How David Copperfield was reborn as Demon Copperhead | Books | Entertainment

Charles Dickens, author of David Copperfield (Image: Getty)

THE harbour town of Broadstairs has been making the best of the mixed British summer. Children splash in the gentle surf while adults stroll along The Parade, browsing food stalls, enjoying the views and ozone-rich air. This seaside idyll might not be the kind of place you’d expect to inspire a book about pain, poverty and addiction.

But that’s precisely what has happened: not once, but twice.

In 1849, while holidaying in Fort House – now known as Bleak House – Charles Dickens began writing David Copperfield, his eighth and most autobiographical novel, and a coruscating attack on Victorian society. Fast-forward 170 years, US novelist Barbara Kingsolver sat at a desk in the same room and was struck by Dickens’ spectral muse.

She began writing Demon Copperhead, now the literary sensation of the year, ­having picked up gong after gong: the Pulitzer Prize, the Women’s Prize for Fiction and the oldest literary prize in the world, the James Tait Black Prize. And it in turn has thrown the spotlight back on the 19th-century storyteller, whose vast influence is still growing in the 21st century.

In 2018, Kingsolver saw an advert for Bleak House, a castellated pile overlooking the quaint harbour and Stone Bay.

Then a B&B working the Dickens’ connection (it’s private now), it was, she said, “very much set up as if he were still living there”. That autumn, she sat in Dickens’ room and “felt the presence of his outrage”.

As if the whiskery writer was looking over her shoulder, she realised she wanted to “let the child tell the story. I thought, ‘Well, I will. Thank you, Mr Dickens’.”

The book was born and Copperfield became red-haired hero Demon Copper­head, an ill-fated boy in the Appalachian mountains, centre of the US opioid crisis. Back in America, Kingsolver made a spreadsheet and plotted her novel alongside Dickens’ original.

As well as deploying Copperfield’s initials and five-syllable name, she transplanted each scene to the grim Appalachian present.

* WHAT TO DO:
1) In the article about Demon Copperhead, which house was Dickens staying in when he began writing David Copperfield?
2) Lay out the records as a Markdown table with columns Num and Line. Cover the part of the records from their first line through the line containing "click(x=170, y=23)", both included, and skip blank lines.

* RECORDS TO PROCESS:
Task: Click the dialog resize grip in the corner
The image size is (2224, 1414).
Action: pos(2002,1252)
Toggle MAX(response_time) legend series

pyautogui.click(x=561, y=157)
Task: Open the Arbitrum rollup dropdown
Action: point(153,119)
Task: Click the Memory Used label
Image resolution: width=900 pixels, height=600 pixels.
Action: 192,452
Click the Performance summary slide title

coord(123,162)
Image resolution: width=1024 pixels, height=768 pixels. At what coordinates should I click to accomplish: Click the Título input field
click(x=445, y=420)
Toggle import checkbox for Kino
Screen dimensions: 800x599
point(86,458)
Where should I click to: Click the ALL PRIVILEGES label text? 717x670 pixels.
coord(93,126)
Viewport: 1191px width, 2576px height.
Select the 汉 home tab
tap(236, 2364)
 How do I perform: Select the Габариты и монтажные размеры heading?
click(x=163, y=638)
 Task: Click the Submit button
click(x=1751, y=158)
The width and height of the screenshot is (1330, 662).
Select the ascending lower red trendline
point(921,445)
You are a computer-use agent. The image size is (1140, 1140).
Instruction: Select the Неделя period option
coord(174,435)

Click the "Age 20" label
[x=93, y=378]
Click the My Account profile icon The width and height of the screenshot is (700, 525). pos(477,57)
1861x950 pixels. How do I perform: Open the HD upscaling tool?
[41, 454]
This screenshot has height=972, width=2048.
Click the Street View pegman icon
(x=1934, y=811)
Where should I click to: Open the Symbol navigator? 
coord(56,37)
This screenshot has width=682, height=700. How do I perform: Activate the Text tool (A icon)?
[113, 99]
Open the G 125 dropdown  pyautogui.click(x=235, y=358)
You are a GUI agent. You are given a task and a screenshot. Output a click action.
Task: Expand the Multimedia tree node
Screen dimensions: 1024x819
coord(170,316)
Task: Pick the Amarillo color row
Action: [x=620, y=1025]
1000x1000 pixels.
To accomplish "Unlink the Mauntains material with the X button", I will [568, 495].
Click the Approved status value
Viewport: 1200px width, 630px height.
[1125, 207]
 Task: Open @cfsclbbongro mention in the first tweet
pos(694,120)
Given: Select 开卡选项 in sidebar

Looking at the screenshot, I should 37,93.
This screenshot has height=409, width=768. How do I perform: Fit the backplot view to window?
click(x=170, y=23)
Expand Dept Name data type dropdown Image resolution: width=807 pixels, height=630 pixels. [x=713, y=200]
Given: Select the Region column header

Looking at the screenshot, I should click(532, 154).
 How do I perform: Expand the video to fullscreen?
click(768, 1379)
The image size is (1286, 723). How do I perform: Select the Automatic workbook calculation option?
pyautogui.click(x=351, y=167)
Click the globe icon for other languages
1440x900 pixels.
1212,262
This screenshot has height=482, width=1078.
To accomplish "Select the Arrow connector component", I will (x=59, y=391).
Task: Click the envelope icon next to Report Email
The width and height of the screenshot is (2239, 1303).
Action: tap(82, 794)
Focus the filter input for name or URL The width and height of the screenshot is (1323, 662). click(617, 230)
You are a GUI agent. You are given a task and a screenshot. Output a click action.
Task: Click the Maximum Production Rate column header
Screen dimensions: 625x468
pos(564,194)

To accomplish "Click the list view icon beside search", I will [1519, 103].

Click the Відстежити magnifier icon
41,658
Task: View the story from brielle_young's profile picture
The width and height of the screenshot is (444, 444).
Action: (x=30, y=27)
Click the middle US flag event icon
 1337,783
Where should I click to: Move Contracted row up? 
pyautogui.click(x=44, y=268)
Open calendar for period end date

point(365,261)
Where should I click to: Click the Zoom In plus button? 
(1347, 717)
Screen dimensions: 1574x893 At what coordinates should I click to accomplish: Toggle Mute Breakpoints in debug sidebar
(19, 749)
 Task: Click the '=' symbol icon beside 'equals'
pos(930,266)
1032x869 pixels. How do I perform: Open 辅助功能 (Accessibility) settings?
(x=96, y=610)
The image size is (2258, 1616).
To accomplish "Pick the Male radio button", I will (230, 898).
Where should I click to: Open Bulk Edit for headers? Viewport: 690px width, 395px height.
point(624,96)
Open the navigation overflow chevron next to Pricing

* FINAL RESULTS:
1) Fort House, now known as Bleak House, in Broadstairs.

2)
| Num | Line |
|---|---|
| 1 | Task: Click the dialog resize grip in the corner |
| 2 | The image size is (2224, 1414). |
| 3 | Action: pos(2002,1252) |
| 4 | Toggle MAX(response_time) legend series |
| 5 | pyautogui.click(x=561, y=157) |
| 6 | Task: Open the Arbitrum rollup dropdown |
| 7 | Action: point(153,119) |
| 8 | Task: Click the Memory Used label |
| 9 | Image resolution: width=900 pixels, height=600 pixels. |
| 10 | Action: 192,452 |
| 11 | Click the Performance summary slide title |
| 12 | coord(123,162) |
| 13 | Image resolution: width=1024 pixels, height=768 pixels. At what coordinates should I click to accomplish: Click the Título input field |
| 14 | click(x=445, y=420) |
| 15 | Toggle import checkbox for Kino |
| 16 | Screen dimensions: 800x599 |
| 17 | point(86,458) |
| 18 | Where should I click to: Click the ALL PRIVILEGES label text? 717x670 pixels. |
| 19 | coord(93,126) |
| 20 | Viewport: 1191px width, 2576px height. |
| 21 | Select the 汉 home tab |
| 22 | tap(236, 2364) |
| 23 |  How do I perform: Select the Габариты и монтажные размеры heading? |
| 24 | click(x=163, y=638) |
| 25 |  Task: Click the Submit button |
| 26 | click(x=1751, y=158) |
| 27 | The width and height of the screenshot is (1330, 662). |
| 28 | Select the ascending lower red trendline |
| 29 | point(921,445) |
| 30 | You are a computer-use agent. The image size is (1140, 1140). |
| 31 | Instruction: Select the Неделя period option |
| 32 | coord(174,435) |
| 33 | Click the "Age 20" label |
| 34 | [x=93, y=378] |
| 35 | Click the My Account profile icon The width and height of the screenshot is (700, 525). pos(477,57) |
| 36 | 1861x950 pixels. How do I perform: Open the HD upscaling tool? |
| 37 | [41, 454] |
| 38 | This screenshot has height=972, width=2048. |
| 39 | Click the Street View pegman icon |
| 40 | (x=1934, y=811) |
| 41 | Where should I click to: Open the Symbol navigator?  |
| 42 | coord(56,37) |
| 43 | This screenshot has width=682, height=700. How do I perform: Activate the Text tool (A icon)? |
| 44 | [113, 99] |
| 45 | Open the G 125 dropdown  pyautogui.click(x=235, y=358) |
| 46 | You are a GUI agent. You are given a task and a screenshot. Output a click action. |
| 47 | Task: Expand the Multimedia tree node |
| 48 | Screen dimensions: 1024x819 |
| 49 | coord(170,316) |
| 50 | Task: Pick the Amarillo color row |
| 51 | Action: [x=620, y=1025] |
| 52 | 1000x1000 pixels. |
| 53 | To accomplish "Unlink the Mauntains material with the X button", I will [568, 495]. |
| 54 | Click the Approved status value |
| 55 | Viewport: 1200px width, 630px height. |
| 56 | [1125, 207] |
| 57 |  Task: Open @cfsclbbongro mention in the first tweet |
| 58 | pos(694,120) |
| 59 | Given: Select 开卡选项 in sidebar |
| 60 | Looking at the screenshot, I should 37,93. |
| 61 | This screenshot has height=409, width=768. How do I perform: Fit the backplot view to window? |
| 62 | click(x=170, y=23) |